Both New South Wales Christmas bush (C. gummiferum) and coachwood (C. apetalum) are widespread from south-east Queensland to the south coast of New South Wales, whereas the other extant Australian species are largely confined to high-altitude montane habitats in north-east Australia. These restricted distributions have been hypothesised to be refugia from cycles of changing climate during the Pleistocene.

Species 
Ceratopetalum apetalum D.Don (Coachwood)
Ceratopetalum corymbosum C.T.White
Ceratopetalum gummiferum Sm. (NSW Christmas bush)
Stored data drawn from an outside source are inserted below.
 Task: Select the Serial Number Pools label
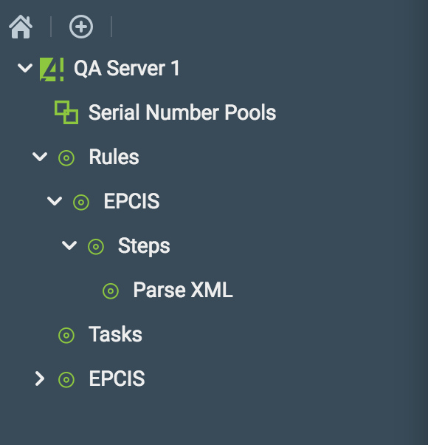pos(182,112)
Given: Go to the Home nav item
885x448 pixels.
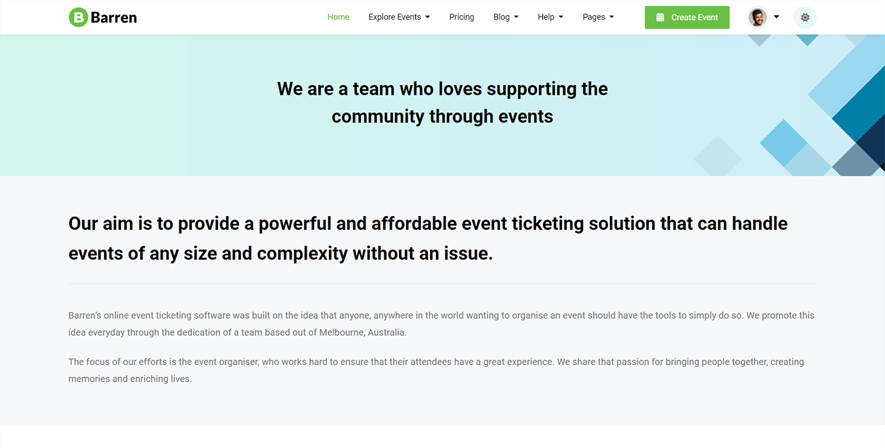Looking at the screenshot, I should pos(338,17).
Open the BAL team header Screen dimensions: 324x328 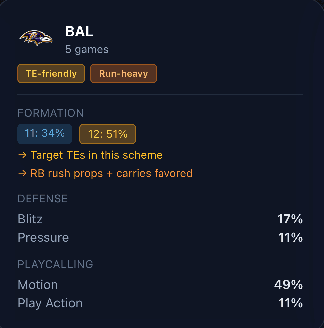pyautogui.click(x=79, y=32)
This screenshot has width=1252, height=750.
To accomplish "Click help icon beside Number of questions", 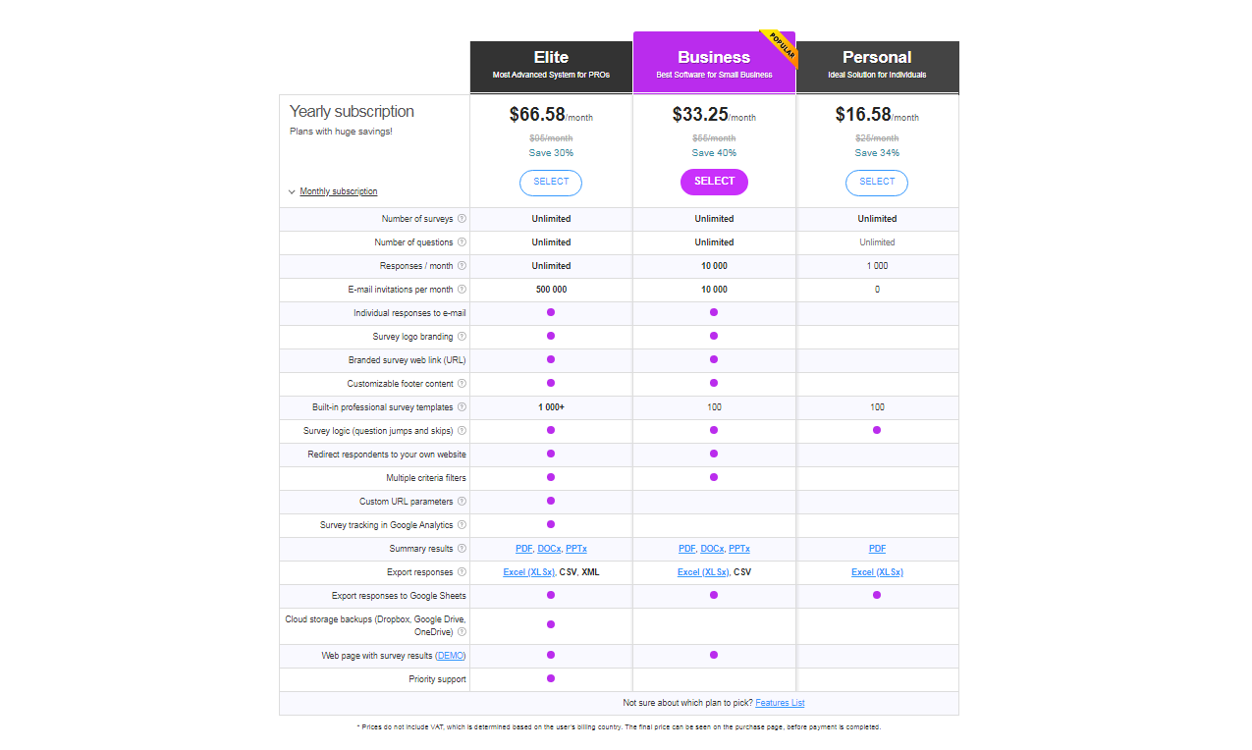I will [x=462, y=242].
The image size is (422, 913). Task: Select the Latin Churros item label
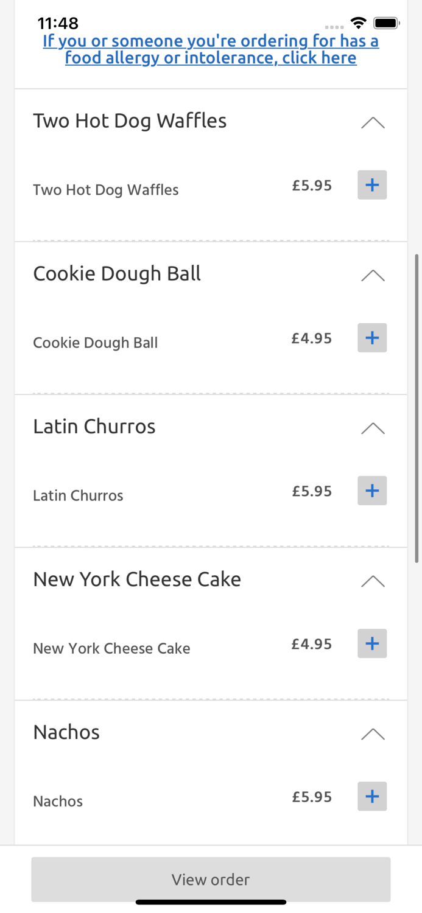pyautogui.click(x=78, y=495)
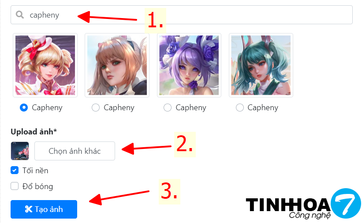
Task: Choose the purple-haired Capheny portrait
Action: (189, 65)
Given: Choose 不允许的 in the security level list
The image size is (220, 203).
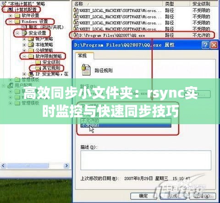Looking at the screenshot, I should [126, 121].
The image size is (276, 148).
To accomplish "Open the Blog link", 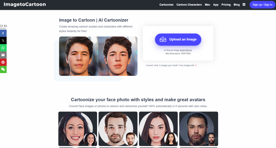I will 237,5.
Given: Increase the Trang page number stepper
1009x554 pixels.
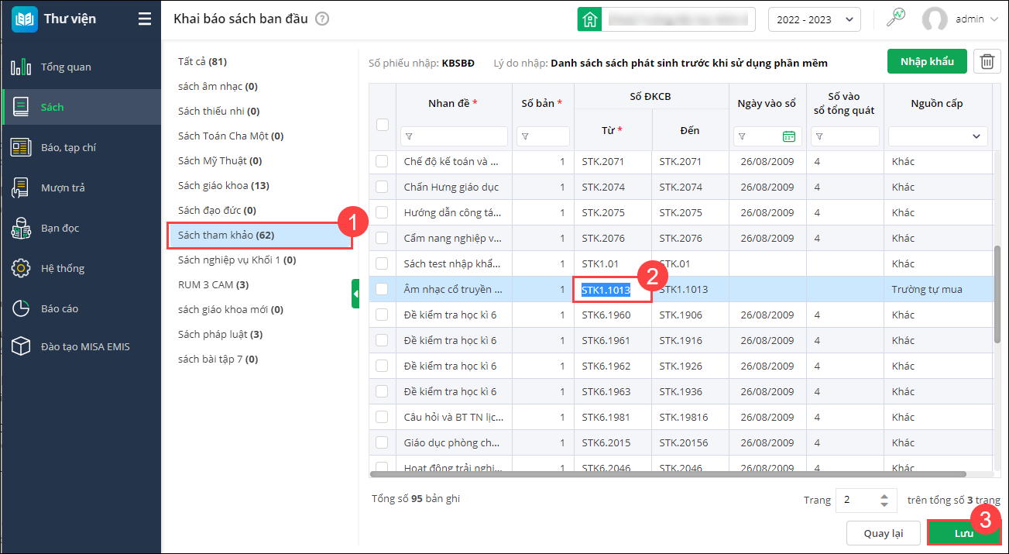Looking at the screenshot, I should click(x=884, y=496).
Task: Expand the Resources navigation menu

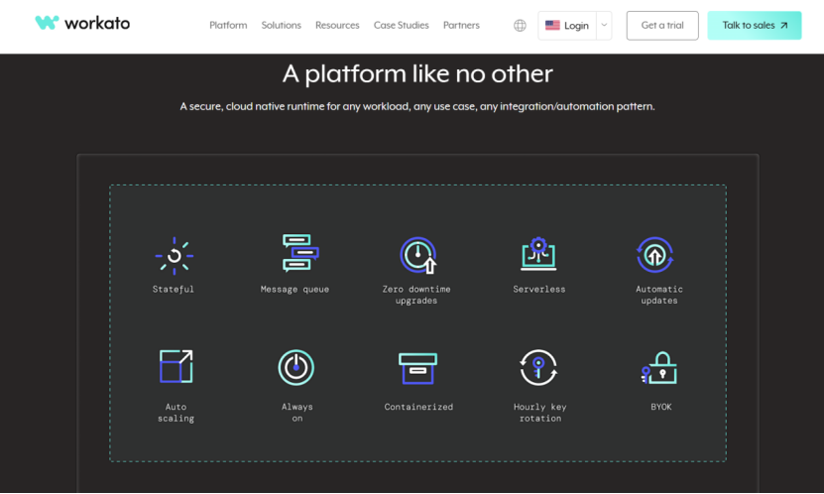Action: [x=337, y=26]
Ceratopetalum hylandii Rozefelds & R.W.Barnes
Ceratopetalum iugumensis Rozefelds & R.W.Barnes
Ceratopetalum macrophyllum Hoogland
Ceratopetalum succirubrum C.T.White
Ceratopetalum tetrapterum Mattf.
Ceratopetalum virchowii F.Muell.
†Ceratopetalum suciensis (Campanian)

Fossil evidence
Fossil evidence for Ceratopetalum species has been found in Eocene deposits in South Australia. Named fossil species include Ceratopetalum maslinensis and Ceratopetalum westermannii.